Please quote every one of the following records exactly as it appears, line for line.

**Dataset rows**.
========================================================================
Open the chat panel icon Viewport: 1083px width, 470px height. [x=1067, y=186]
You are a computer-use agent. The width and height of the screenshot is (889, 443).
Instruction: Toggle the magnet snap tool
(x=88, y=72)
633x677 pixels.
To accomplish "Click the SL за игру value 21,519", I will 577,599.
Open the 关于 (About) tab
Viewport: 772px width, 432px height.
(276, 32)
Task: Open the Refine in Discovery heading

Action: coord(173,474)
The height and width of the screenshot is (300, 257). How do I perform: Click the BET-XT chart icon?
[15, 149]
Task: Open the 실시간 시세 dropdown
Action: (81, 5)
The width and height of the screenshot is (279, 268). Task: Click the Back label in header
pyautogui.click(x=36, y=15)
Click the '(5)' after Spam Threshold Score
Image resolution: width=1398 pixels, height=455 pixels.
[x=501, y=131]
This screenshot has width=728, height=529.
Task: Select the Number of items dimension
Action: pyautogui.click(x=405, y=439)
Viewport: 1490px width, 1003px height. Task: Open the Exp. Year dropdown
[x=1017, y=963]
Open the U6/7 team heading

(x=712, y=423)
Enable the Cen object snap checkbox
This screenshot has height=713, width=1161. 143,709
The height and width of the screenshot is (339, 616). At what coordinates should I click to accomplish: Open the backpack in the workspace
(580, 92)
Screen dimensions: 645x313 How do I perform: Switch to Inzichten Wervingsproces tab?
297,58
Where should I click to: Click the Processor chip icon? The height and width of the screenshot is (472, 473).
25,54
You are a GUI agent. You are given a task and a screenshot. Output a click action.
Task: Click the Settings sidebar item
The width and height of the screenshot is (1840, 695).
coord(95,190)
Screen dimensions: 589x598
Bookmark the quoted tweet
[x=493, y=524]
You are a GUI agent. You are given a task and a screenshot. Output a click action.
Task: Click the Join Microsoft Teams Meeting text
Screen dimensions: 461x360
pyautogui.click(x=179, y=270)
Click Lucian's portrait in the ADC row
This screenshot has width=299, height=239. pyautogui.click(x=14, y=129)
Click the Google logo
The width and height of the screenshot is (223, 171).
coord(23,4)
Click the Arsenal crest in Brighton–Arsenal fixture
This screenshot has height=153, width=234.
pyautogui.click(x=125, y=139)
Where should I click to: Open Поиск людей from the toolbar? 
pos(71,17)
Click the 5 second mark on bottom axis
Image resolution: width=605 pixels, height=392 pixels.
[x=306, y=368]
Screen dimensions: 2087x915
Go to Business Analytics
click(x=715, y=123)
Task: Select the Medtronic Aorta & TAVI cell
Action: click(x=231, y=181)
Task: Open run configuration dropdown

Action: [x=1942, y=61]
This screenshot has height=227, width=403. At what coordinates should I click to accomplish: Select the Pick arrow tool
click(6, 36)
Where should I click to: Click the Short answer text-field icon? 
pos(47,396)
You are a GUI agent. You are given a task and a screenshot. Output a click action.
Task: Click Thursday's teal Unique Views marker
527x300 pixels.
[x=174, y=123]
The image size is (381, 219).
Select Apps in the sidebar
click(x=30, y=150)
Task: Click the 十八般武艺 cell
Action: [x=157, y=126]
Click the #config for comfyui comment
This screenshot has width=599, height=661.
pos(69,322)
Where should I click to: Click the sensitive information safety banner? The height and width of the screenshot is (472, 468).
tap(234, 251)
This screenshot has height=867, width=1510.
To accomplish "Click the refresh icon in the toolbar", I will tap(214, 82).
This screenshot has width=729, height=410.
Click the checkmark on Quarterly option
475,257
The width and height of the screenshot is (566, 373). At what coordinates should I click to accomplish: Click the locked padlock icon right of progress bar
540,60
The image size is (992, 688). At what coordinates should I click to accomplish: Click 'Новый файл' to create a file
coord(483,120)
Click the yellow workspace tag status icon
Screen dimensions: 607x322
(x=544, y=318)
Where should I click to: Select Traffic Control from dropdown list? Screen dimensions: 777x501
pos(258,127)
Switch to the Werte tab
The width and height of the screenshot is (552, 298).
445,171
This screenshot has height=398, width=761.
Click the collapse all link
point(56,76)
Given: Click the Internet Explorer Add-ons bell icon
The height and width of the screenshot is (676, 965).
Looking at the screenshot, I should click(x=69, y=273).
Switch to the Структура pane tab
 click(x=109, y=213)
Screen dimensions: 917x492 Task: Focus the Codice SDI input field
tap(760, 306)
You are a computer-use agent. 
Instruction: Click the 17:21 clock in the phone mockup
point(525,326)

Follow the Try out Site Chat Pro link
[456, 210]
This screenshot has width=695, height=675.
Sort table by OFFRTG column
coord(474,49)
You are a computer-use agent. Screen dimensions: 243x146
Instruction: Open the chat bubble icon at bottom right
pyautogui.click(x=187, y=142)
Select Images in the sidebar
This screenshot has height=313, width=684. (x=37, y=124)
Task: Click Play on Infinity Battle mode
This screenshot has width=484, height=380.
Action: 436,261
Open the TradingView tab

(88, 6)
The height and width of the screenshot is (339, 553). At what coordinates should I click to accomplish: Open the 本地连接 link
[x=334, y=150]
========================================================================
**Finished answer**.
Open the chat panel icon Viewport: 1083px width, 470px height. [x=1067, y=186]
You are a computer-use agent. The width and height of the screenshot is (889, 443).
Instruction: Toggle the magnet snap tool
(x=88, y=72)
633x677 pixels.
To accomplish "Click the SL за игру value 21,519", I will 577,599.
Open the 关于 (About) tab
Viewport: 772px width, 432px height.
(276, 32)
Task: Open the Refine in Discovery heading

Action: coord(173,474)
The height and width of the screenshot is (300, 257). How do I perform: Click the BET-XT chart icon?
[15, 149]
Task: Open the 실시간 시세 dropdown
Action: (81, 5)
The width and height of the screenshot is (279, 268). Task: Click the Back label in header
pyautogui.click(x=36, y=15)
Click the '(5)' after Spam Threshold Score
Image resolution: width=1398 pixels, height=455 pixels.
[x=501, y=131]
This screenshot has width=728, height=529.
Task: Select the Number of items dimension
Action: pyautogui.click(x=405, y=439)
Viewport: 1490px width, 1003px height. Task: Open the Exp. Year dropdown
[x=1017, y=963]
Open the U6/7 team heading

(x=712, y=423)
Enable the Cen object snap checkbox
This screenshot has height=713, width=1161. 143,709
The height and width of the screenshot is (339, 616). At what coordinates should I click to accomplish: Open the backpack in the workspace
(580, 92)
Screen dimensions: 645x313 How do I perform: Switch to Inzichten Wervingsproces tab?
297,58
Where should I click to: Click the Processor chip icon? The height and width of the screenshot is (472, 473).
25,54
You are a GUI agent. You are given a task and a screenshot. Output a click action.
Task: Click the Settings sidebar item
The width and height of the screenshot is (1840, 695).
coord(95,190)
Screen dimensions: 589x598
Bookmark the quoted tweet
[x=493, y=524]
You are a GUI agent. You are given a task and a screenshot. Output a click action.
Task: Click the Join Microsoft Teams Meeting text
Screen dimensions: 461x360
pyautogui.click(x=179, y=270)
Click Lucian's portrait in the ADC row
This screenshot has width=299, height=239. pyautogui.click(x=14, y=129)
Click the Google logo
The width and height of the screenshot is (223, 171).
coord(23,4)
Click the Arsenal crest in Brighton–Arsenal fixture
This screenshot has height=153, width=234.
pyautogui.click(x=125, y=139)
Where should I click to: Open Поиск людей from the toolbar? 
pos(71,17)
Click the 5 second mark on bottom axis
Image resolution: width=605 pixels, height=392 pixels.
[x=306, y=368]
Screen dimensions: 2087x915
Go to Business Analytics
click(x=715, y=123)
Task: Select the Medtronic Aorta & TAVI cell
Action: click(x=231, y=181)
Task: Open run configuration dropdown

Action: [x=1942, y=61]
This screenshot has height=227, width=403. At what coordinates should I click to accomplish: Select the Pick arrow tool
click(6, 36)
Where should I click to: Click the Short answer text-field icon? 
pos(47,396)
You are a GUI agent. You are given a task and a screenshot. Output a click action.
Task: Click Thursday's teal Unique Views marker
527x300 pixels.
[x=174, y=123]
The image size is (381, 219).
Select Apps in the sidebar
click(x=30, y=150)
Task: Click the 十八般武艺 cell
Action: [x=157, y=126]
Click the #config for comfyui comment
This screenshot has width=599, height=661.
pos(69,322)
Where should I click to: Click the sensitive information safety banner? The height and width of the screenshot is (472, 468).
tap(234, 251)
This screenshot has height=867, width=1510.
To accomplish "Click the refresh icon in the toolbar", I will tap(214, 82).
This screenshot has width=729, height=410.
Click the checkmark on Quarterly option
475,257
The width and height of the screenshot is (566, 373). At what coordinates should I click to accomplish: Click the locked padlock icon right of progress bar
540,60
The image size is (992, 688). At what coordinates should I click to accomplish: Click 'Новый файл' to create a file
coord(483,120)
Click the yellow workspace tag status icon
Screen dimensions: 607x322
(x=544, y=318)
Where should I click to: Select Traffic Control from dropdown list? Screen dimensions: 777x501
pos(258,127)
Switch to the Werte tab
The width and height of the screenshot is (552, 298).
445,171
This screenshot has height=398, width=761.
Click the collapse all link
point(56,76)
Given: Click the Internet Explorer Add-ons bell icon
The height and width of the screenshot is (676, 965).
Looking at the screenshot, I should click(x=69, y=273).
Switch to the Структура pane tab
 click(x=109, y=213)
Screen dimensions: 917x492 Task: Focus the Codice SDI input field
tap(760, 306)
You are a computer-use agent. 
Instruction: Click the 17:21 clock in the phone mockup
point(525,326)

Follow the Try out Site Chat Pro link
[456, 210]
This screenshot has width=695, height=675.
Sort table by OFFRTG column
coord(474,49)
You are a computer-use agent. Screen dimensions: 243x146
Instruction: Open the chat bubble icon at bottom right
pyautogui.click(x=187, y=142)
Select Images in the sidebar
This screenshot has height=313, width=684. (x=37, y=124)
Task: Click Play on Infinity Battle mode
This screenshot has width=484, height=380.
Action: 436,261
Open the TradingView tab

(88, 6)
The height and width of the screenshot is (339, 553). At what coordinates should I click to accomplish: Open the 本地连接 link
[x=334, y=150]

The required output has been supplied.